**To be done**
Rewrite all of the data below as a numbered list, one item per line, leaving out the blank lines.

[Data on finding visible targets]
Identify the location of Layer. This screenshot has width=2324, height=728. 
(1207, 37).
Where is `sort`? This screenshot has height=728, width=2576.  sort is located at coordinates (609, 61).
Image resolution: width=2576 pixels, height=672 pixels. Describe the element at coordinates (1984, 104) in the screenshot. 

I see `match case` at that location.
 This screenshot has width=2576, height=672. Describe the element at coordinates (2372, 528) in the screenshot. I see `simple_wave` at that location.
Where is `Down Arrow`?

**The reply**
1. Identify the location of Layer. This screenshot has width=2324, height=728. 
2. (1207, 37).
3. Where is `sort`? This screenshot has height=728, width=2576.  sort is located at coordinates (609, 61).
4. Image resolution: width=2576 pixels, height=672 pixels. Describe the element at coordinates (1984, 104) in the screenshot. 
5. I see `match case` at that location.
6.  This screenshot has width=2576, height=672. Describe the element at coordinates (2372, 528) in the screenshot. I see `simple_wave` at that location.
7. Where is `Down Arrow`?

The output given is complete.